> [INFORMATION PROVIDED]:
· · · · · · ·

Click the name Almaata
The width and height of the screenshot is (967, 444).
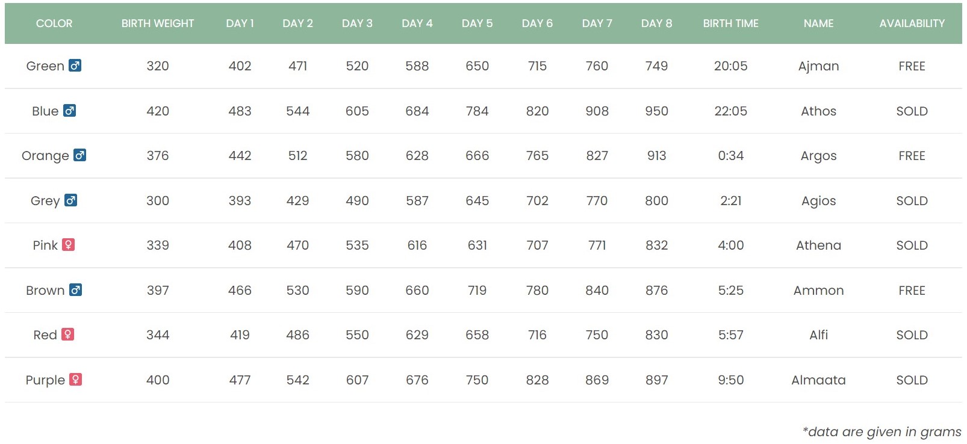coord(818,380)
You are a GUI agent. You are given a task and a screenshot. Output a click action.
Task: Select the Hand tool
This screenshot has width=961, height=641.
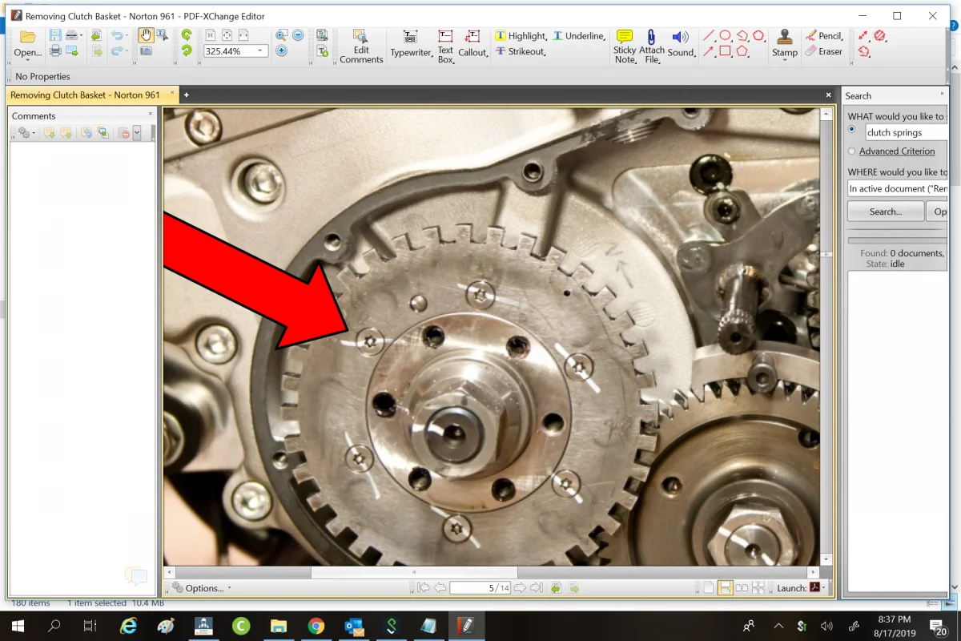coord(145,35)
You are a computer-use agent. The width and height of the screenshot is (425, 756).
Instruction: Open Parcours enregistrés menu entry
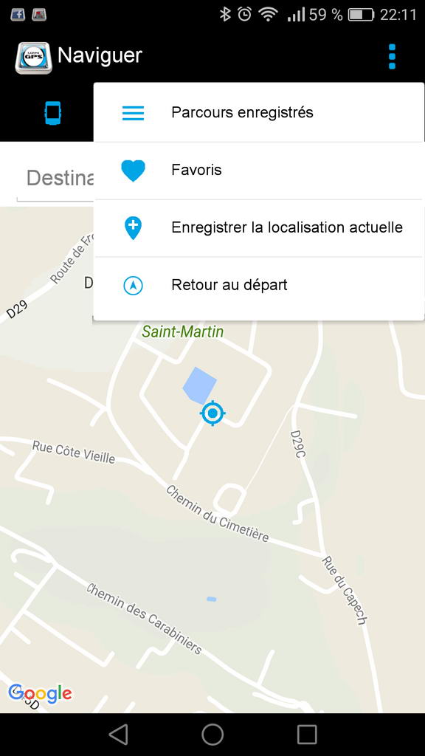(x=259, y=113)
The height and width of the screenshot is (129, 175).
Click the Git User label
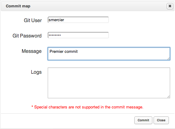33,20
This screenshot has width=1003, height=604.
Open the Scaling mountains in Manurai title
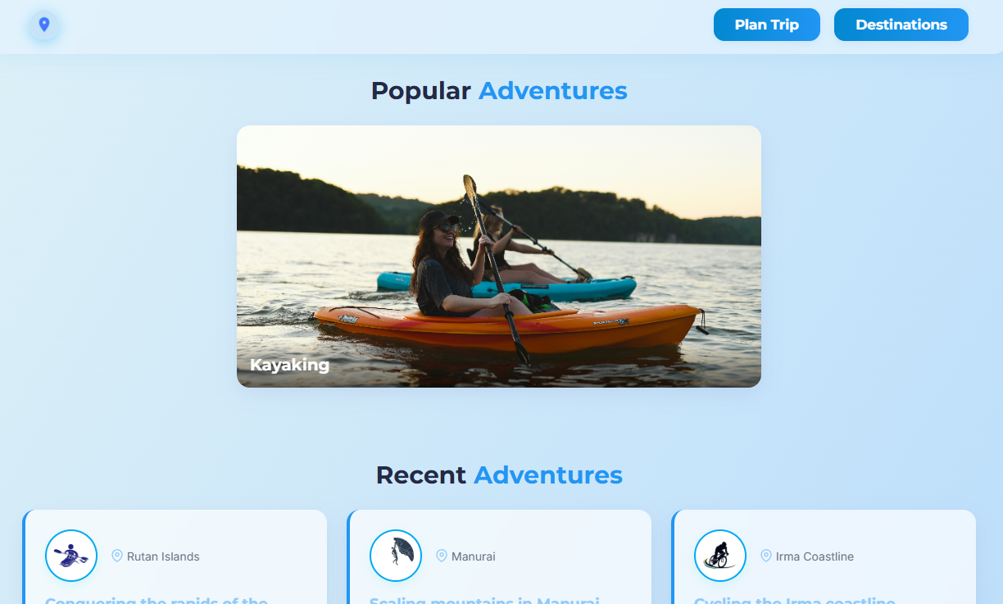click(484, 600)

· · · · · · ·

Copy all lines from the material that hold "agent".

> [ANSWER TO THIS EXERCISE]:
You are a GUI agent. You are given a task and a screenshot. Output a click action.
You are a computer-use agent. The width and height of the screenshot is (425, 756).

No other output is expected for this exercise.